Na, weil ihre Haut schwarz ist, haha. Aber vergiss alles, was du je über Kali gehört hast, und stell sie dir als liebevolle Mutter vor. Auf all diesen furchtbaren Bilder von Kali siehst du Sachen, vor denen sie dich beschützt, und nichts, womit sie dir drohen würde. Du willst sie auf deiner Seite haben, mit ihrem riesigen Schwert, dem Waffengürtel und dieser Halskette aus Köpfen. Diese Dinge repräsentieren Egoismus, Verlangen, Neid und so weiter, die sie uns abnimmt, wenn wir sie ihr geben. Es gibt eine Sekte, die sie verehrt, und ich habe mich seit einigen Jahren mit Kali beschäftigt und verehre sie auch. Irgendwo hat mir mal eine Frau irgendeinen Stuss erzählt, von wegen „Kali, die Göttin des Schreckens und des Todes“. Da wurde ich wütend und sagte ihr, dass sie offenbar keine Ahnung hat, wovon sie redet. Kali erschafft in gleichen Maße Neues, wie sie Altes zerstört.

Im direkten Vergleich zu SISTER DOUBLE HAPPINESS oder deinen oft akustischen Soloplatten finde ich das BLACK KALI MA-Album wirklich bemerkenswert, da es viel zorniger ist – so, als ob sich da der Kreis schließen würde. Wo kam der Drang her, wieder lautere, wütendere Musik zu machen?

Das war ja alles immer schon da. Als ich Punk gemacht habe, habe ich immer auch gleichzeitig alten Blues, Folk und Country gehört. Während der letzten SISTER DOUBLE HAPPINESS-Europatour schrieb ich zusammen mit Gitarrist Danny Roman einige Songs, die dann auf dem ersten GARY FLOYD BAND-Album landeten. Das war schon immer in mir drin, dieses folkige Element. Und mit dem GARY FLOYD BAND-Album von 1996, „In A Dark Room“, ging es dann wieder zurück in diese Rock-Richtung. Irgendwann danach jammten Danny und ich mal wieder zusammen, alles war relativ soft und auf einmal fragte ich ihn: „Hast du nicht auch mal wieder Lust, alles kurz und klein zu rocken?“ Und so gründeten wir BLACK KALI MA. Ich rief Matt Margolin an, der auch auf „In A Dark Room“ an der Gitarre zu hören ist. Er war begeistert von der Idee und zog sofort von Minneapolis wieder zurück hierher. Mit Bruce Ducheneaux fanden wir schnell einen Drummer und gingen sofort ins Studio. Leider hatten wir ein Problem mit unseren Bassisten und verschlissen so in einer kurzen Zeit gleich fünf. Irgendwann kamen dann auch noch persönliche Probleme dazu und so fiel die Band nach und nach auseinander.
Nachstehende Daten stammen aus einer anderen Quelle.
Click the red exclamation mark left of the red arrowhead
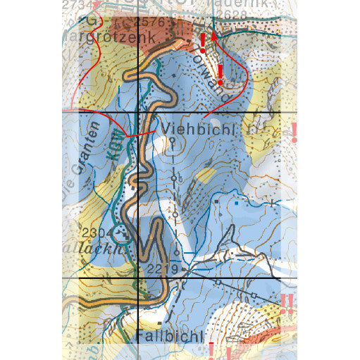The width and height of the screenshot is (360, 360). (203, 43)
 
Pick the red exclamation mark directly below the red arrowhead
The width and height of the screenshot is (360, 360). (220, 73)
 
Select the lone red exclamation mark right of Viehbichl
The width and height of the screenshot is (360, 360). (294, 132)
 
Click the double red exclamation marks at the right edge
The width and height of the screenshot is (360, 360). (287, 304)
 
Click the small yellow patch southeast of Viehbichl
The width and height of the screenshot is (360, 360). (206, 174)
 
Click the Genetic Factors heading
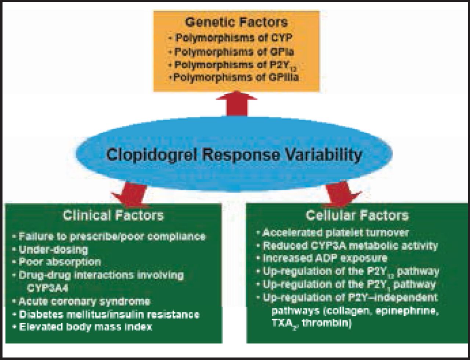236,22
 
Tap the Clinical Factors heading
113,215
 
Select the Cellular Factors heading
357,215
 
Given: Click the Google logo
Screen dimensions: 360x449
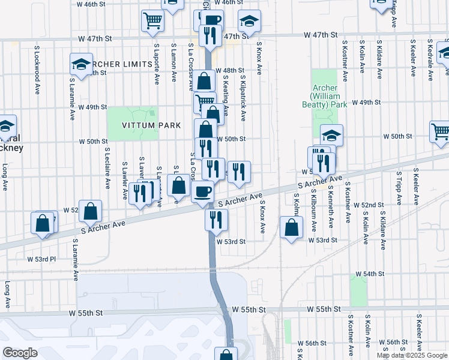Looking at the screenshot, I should click(20, 353).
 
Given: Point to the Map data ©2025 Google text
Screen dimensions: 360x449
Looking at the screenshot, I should click(412, 355).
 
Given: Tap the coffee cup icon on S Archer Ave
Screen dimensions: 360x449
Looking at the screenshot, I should click(202, 193).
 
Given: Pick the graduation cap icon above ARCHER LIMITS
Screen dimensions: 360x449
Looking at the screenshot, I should click(80, 63).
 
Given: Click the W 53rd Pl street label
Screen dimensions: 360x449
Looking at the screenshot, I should click(41, 259).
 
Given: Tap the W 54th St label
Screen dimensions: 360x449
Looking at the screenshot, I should click(369, 274).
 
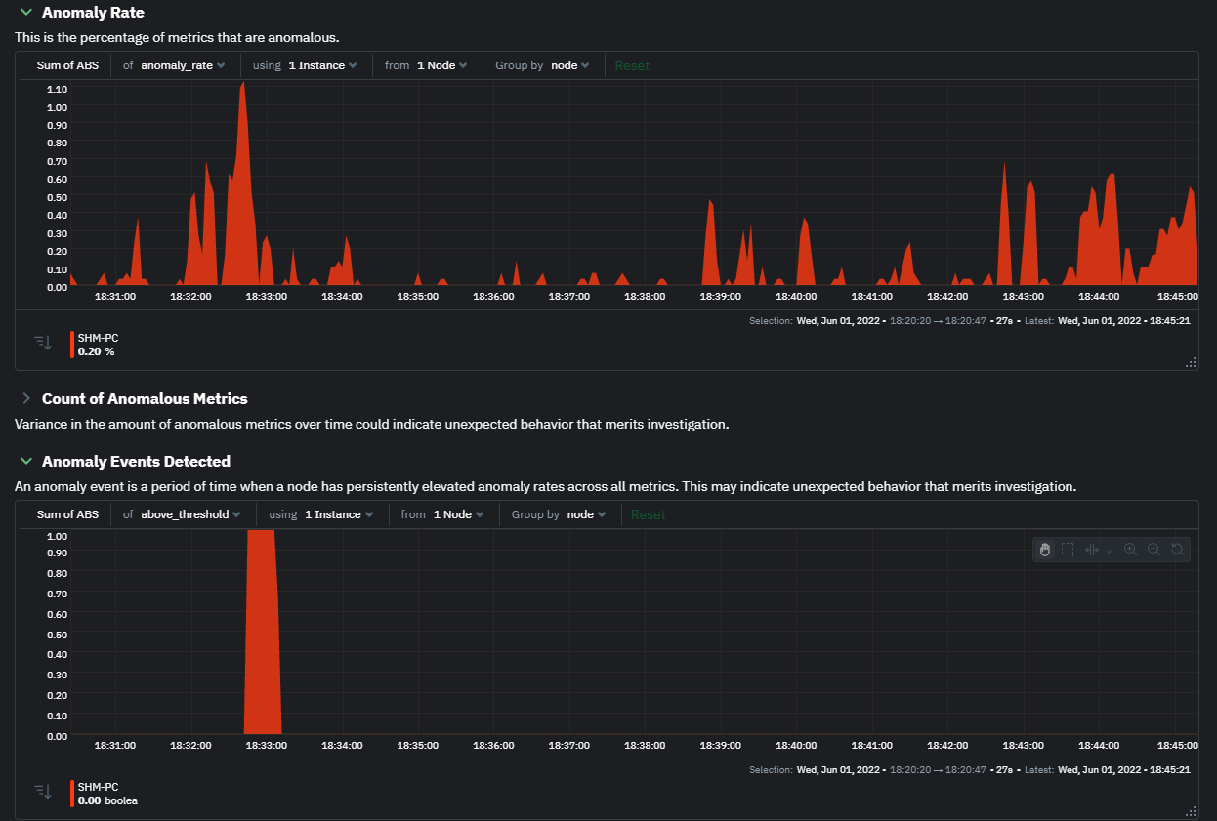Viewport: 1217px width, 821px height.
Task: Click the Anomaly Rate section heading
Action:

Als Matt dann starb, was wirklich hart für mich war, schloss sich diese Tür für immer, jegliche Chance auf eine Reunion ist ausgeschlossen. Aber so ist es eben: All diese verschiedenen Arten von Musik stecken in mir drin. Und wenn mich irgendein Punkrocker fragt, wie ich einen Song wie „Spirit on the wind“ machen könne – eben einfach so! Da steckt kein Masterplan dahinter oder so was, das entwickelt sich alles ganz natürlich. Wenn ich Tankwart wäre, müsste ich den ganzen Tag irgendwelchen Leuten die Karren volltanken, aber ich bin Musiker, also kann ich machen, was ich will.